Eines Tages erfährt Shell, der nicht mehr zur Schule geht, weil es nichts bringt und die Sonderschule zu weit entfernt ist, dass seine ältere Schwester ihn abholen will, um sich um ihn zu kümmern und ihm eine gute Ausbildung zu verschaffen. Doch das will Shell nicht. Überhaupt nicht. Und darum haut er ab... In seinem selbstgewählten Exil trifft er auf das Mädchen Vivianne, die seine Königin wird und durch die er das lernt, was er sich so sehnlich wünscht: das Erwachsenwerden.
Es hat mich berührt, wie es dem Autor gelingt, die Welt von Shell in Worte zu fassen und ihr einen ganz eigenen, liebevollen Klang zu geben.
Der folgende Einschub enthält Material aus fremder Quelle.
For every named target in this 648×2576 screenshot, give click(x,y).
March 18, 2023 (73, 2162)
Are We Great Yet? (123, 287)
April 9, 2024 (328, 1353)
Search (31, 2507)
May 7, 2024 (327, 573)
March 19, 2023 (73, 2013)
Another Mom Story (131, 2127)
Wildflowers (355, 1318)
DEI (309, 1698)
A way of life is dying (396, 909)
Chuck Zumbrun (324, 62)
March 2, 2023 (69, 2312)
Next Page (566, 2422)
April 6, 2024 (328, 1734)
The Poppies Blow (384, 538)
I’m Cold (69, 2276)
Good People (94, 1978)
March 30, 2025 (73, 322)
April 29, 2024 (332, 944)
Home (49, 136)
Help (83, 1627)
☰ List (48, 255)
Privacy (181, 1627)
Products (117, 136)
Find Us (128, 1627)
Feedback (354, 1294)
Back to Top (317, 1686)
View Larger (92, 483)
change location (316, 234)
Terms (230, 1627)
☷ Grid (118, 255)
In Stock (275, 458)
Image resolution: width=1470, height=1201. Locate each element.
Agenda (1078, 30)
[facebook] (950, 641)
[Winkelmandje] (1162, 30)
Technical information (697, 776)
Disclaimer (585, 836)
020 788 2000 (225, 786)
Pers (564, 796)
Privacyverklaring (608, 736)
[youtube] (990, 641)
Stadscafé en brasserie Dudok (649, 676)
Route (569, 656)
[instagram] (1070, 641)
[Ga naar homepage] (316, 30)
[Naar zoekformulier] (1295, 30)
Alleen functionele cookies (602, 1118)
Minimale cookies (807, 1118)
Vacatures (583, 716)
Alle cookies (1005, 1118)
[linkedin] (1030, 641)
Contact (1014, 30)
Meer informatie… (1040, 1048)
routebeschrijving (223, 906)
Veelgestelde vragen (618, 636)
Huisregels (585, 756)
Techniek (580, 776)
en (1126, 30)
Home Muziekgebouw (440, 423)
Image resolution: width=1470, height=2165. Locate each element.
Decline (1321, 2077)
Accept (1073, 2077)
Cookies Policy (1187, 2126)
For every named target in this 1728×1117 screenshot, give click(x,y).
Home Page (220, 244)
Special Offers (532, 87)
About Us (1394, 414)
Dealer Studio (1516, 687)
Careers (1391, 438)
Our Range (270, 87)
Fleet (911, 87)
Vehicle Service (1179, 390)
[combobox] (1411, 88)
Allerdings hat mich die Geschichte mit Vivianne, sein einsames und karges Exil ohne Essen und Trinken und auch das Ende des Romans nicht ganz überzeugen können.
In „Vater Unser“ geht es um Eva Gruber, die sich unter dem Vorwand eine Kindergartenklasse ermordet zu haben, in eine psychiatrische Anstalt einweisen lässt, in der auch ihr magersüchtiger Bruder Bernhard ist. Allerdings ist Eva selbst nicht ganz „normal“: fernab von jeglichem Empathievermögen und gesellschaftlich adäquatem Verhalten manipuliert sie ihre Mitmenschen zugunsten ihrer eigenen Zwecke. Gleichzeitig ist sie zutiefst fragil, verängstigt und hilfsbedürftig, sodass man sie beim Lesen oft gerne mal in den Arm nehmen würde.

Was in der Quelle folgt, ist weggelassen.